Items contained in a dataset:
■ ■ ■ ■ ■

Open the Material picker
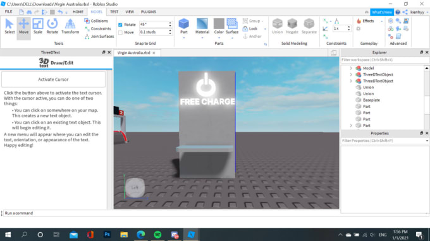The image size is (430, 241). click(202, 26)
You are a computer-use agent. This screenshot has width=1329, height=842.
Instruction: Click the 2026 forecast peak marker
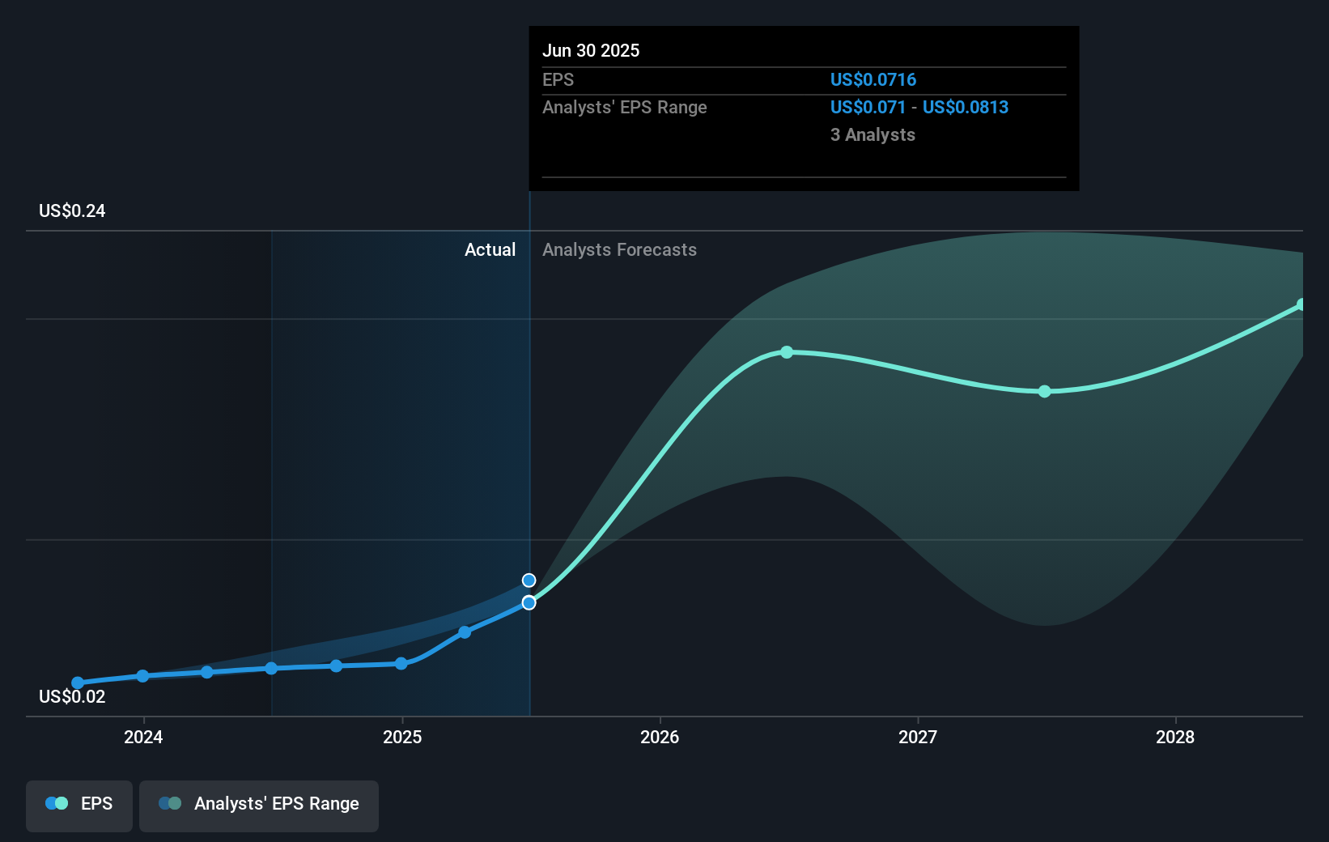787,351
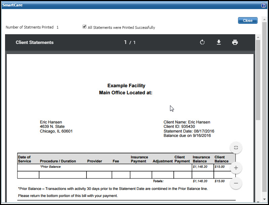This screenshot has width=269, height=205.
Task: Zoom out of the statement
Action: [236, 183]
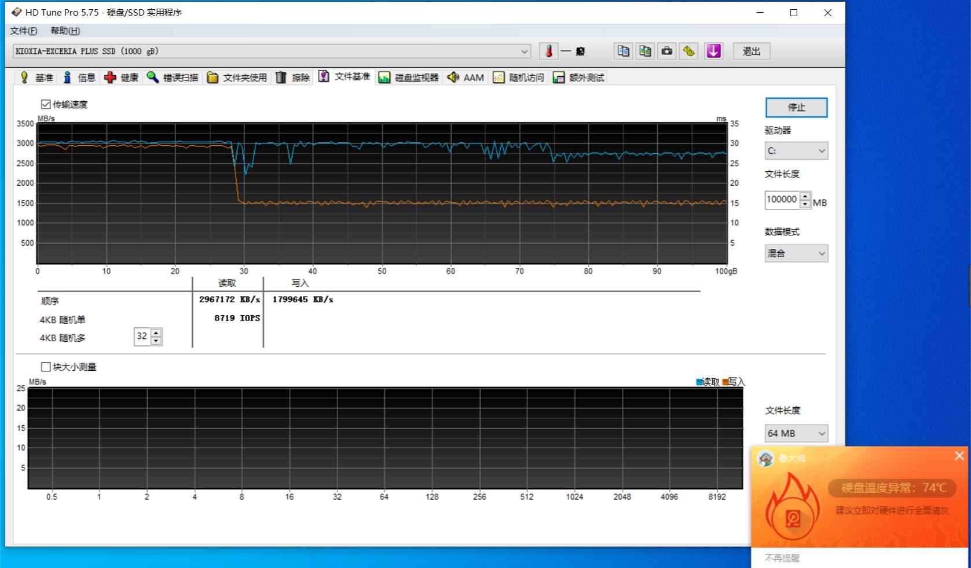Viewport: 971px width, 568px height.
Task: Open the options gear icon in toolbar
Action: [x=689, y=51]
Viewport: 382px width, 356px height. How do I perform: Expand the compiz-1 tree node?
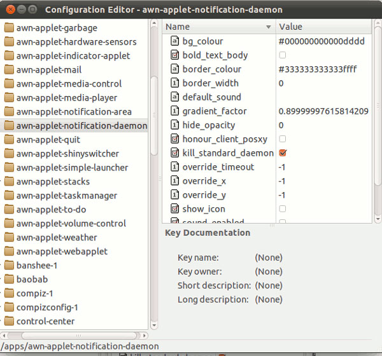coord(2,294)
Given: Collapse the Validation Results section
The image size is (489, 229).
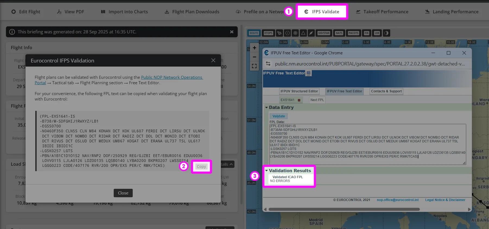Looking at the screenshot, I should (266, 171).
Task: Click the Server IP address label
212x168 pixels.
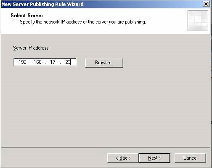Action: pos(31,48)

■ ■ ■ ■ ■

§ **Your task**:
Update the items above, replacing "Collapse" with "Fold" and leaving everything else unchanged. Omit the pictures from your answer.

§ **Exercise output**:
Open the Material picker
The image size is (430, 241). click(202, 26)
You are a computer-use agent. This screenshot has width=1329, height=842.
Instruction: Click the 2026 forecast peak marker
787,351
This screenshot has width=269, height=205.
Task: Zoom out of the statement
Action: [236, 183]
Viewport: 971px width, 568px height.
Task: Open the options gear icon in toolbar
Action: [x=689, y=51]
Viewport: 382px width, 356px height. How do I perform: Expand the compiz-1 tree node?
coord(2,294)
Given: Fold the Validation Results section
The image size is (489, 229).
Looking at the screenshot, I should (266, 171).
Task: Click the Server IP address label
212x168 pixels.
Action: pos(31,48)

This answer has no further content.